This repository is part of the publication entitled "a dynamic ensemble model for short-term forecasting in pandemic situations" (https://journals.plos.org/globalpublichealth/article?id=10.1371/journal.pgph.0003058). In the following we will describe how this repository is organized and how to run the scripts. For questions please contact Jonas Botz ([email protected]).
.
├── environment.yml
├── README.md
└── src -> includes necessary scripts for loading data and running models
├── data -> scripts for data loading and processing
│ ├── datasets.py
│ ├── __init__.py
│ └── load_data.py
├── __init__.py
├── models -> scripts for modeling, tuning and evaluation
│ ├── arima.py -> ARIMA base-model
│ ├── __init__.py
│ ├── main_ens_model.py -> meta-model without metadata
│ ├── main_meta.py -> meta-model with metadata
│ ├── main_optuna_ens.py -> optuna tuning for meta-model without metadata
│ ├── main_optuna_LSTM.py -> optuna tuning for LSTM base-model
│ ├── main_optuna_meta.py -> optuna tuning for meta-model with metadata
│ ├── main_optuna_trees.py -> optuna tuning for XGBoost and Random Forest
│ ├── main.py -> script for running tuned basemodel and baseline ensemble methods
│ ├── networks.py -> LSTM base-model and meta-model
│ ├── parser.py -> configurations
│ ├── regression.py -> Linear Regression
│ ├── solver_ens_model.py -> for running meta-model without metadata
│ ├── solver_meta_model.py -> for running meta-model with metadata
│ ├── solver_optuna.py -> for running optuna tuning for LSTM base-model
│ ├── solver.py -> for running LSTM base-model
│ ├── test.py -> for testing LSTM and Regression base-models
│ ├── train_ens_model.py -> for training meta-model without metadata
│ ├── train_meta_model.py -> for training meta-model with metadata
│ ├── train_optuna.py -> for training LSTM base-model in optuna tuning
│ ├── train.py -> for training LSTM base-model
│ ├── tree_models.py -> XGBoost and Random Forest
│ ├── utils.py -> Definition of Metrics
│ └── visualizations.py -> Barplots, Violinplots and Boxplots
└── README.md
We used German COVID-19, Influenza and SARI Surveillance Data provided by the RKI, available here: https://github.com/robert-koch-institut We used French COVID-19 Surveillance Data provided by SPF, available here: https://www.data.gouv.fr/fr/organizations/sante-publique-france
The metadata was accessed via the Google Trends API. For access you have to apply here: https://docs.google.com/document/d/1Ybu3gHUHtcSXXzgDJ-m7PPto9tw0QG8A5oOBsFP2jao/edit?pli=1#heading=h.qye80d9e325z Then follow Danqi et al.: https://www.nature.com/articles/s41598-023-48096-3
For smoothing we applied a centered moving average over seven days (for the COVID-19 and metadata).

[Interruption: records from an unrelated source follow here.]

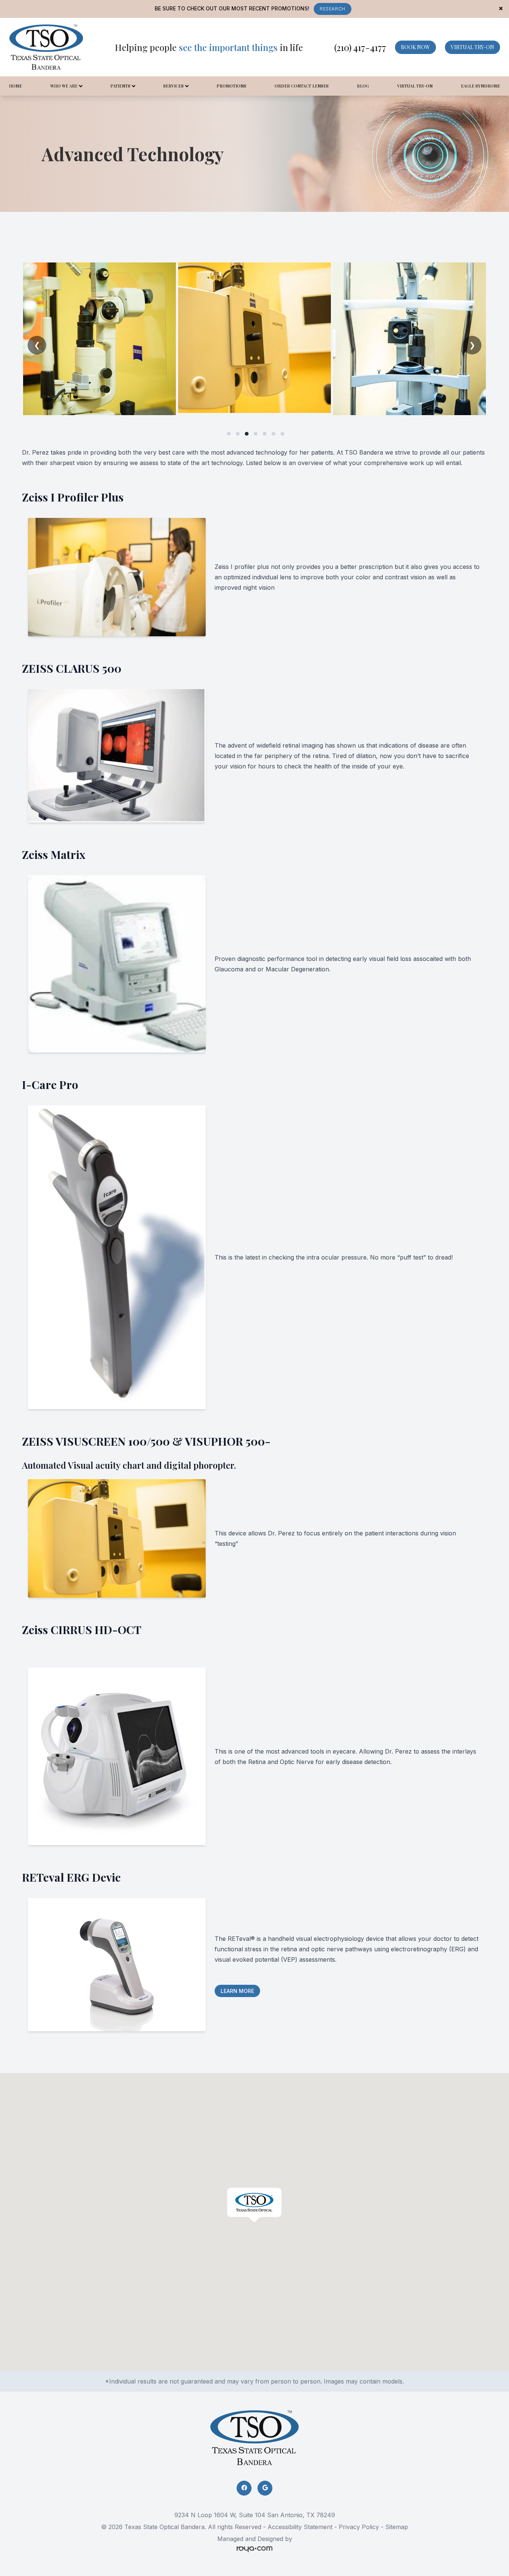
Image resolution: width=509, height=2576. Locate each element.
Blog (363, 86)
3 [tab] (247, 434)
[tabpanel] (99, 339)
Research (332, 9)
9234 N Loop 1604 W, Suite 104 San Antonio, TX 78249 (254, 2515)
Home (15, 86)
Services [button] (173, 86)
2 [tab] (238, 434)
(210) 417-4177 (360, 47)
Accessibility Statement (300, 2527)
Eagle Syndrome (480, 86)
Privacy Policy (359, 2527)
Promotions (231, 86)
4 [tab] (255, 434)
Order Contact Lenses (302, 86)
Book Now (415, 47)
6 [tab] (273, 434)
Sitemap (396, 2527)
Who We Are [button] (64, 86)
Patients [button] (120, 86)
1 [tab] (229, 434)
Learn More (237, 1991)
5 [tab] (264, 434)
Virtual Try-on (472, 47)
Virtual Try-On (415, 86)
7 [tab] (282, 434)
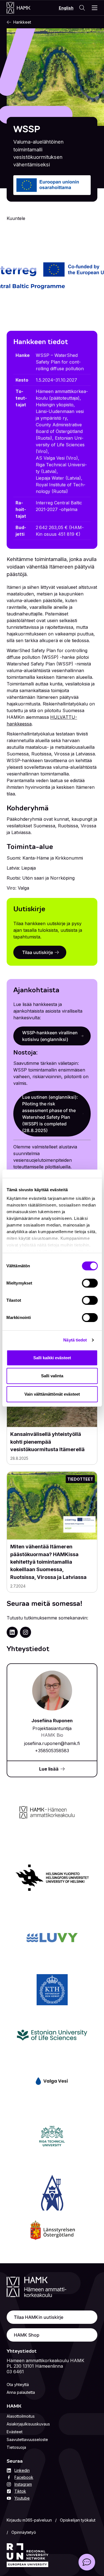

For running the scripts following configuration parameters need to be set (we also mention the parameters that we used):
- iterations - number of test windows (140 for COVID, 30 for Influenza, 80 for SARI)
- period - training period (70 for daily data, 52 for weekly data)
- size_SW - fitting window size (7 for daily data, 5 for weekly data)
- size_PW - prediction window size (14 for daily data, 2 for weekly data)
- exp_name - name of the experiment to be correctly stored
- num_trials - number of optuna trials
- num_epochs - number of epochs the LSTM or meta-model are trained
There are more, which are specific to the models, for example the prediction type (stacking or selection) for the meta-model. How to set these should become clear when looking at the corresponding scripts.
-
Hyperparameter Tuning Base-Models:
- main_optuna_LSTM.py
- main_optuna_trees.py
-
Base-Model and Baseline Ensemble Evaluation:
- main.py (check that the correct optuna databases are selected)
-
Hyperparameter Tuning for Meta-Model:
- main_optuna_ens.py
- main_optuna_meta.py*
-
Meta-Model Evaluation:
- main_ens_model.py
- main_meta.py*
*Only if metadata is available
The results for step 2 should be stored and are used for steps 3 and 4. Further the results for step 4 are stored.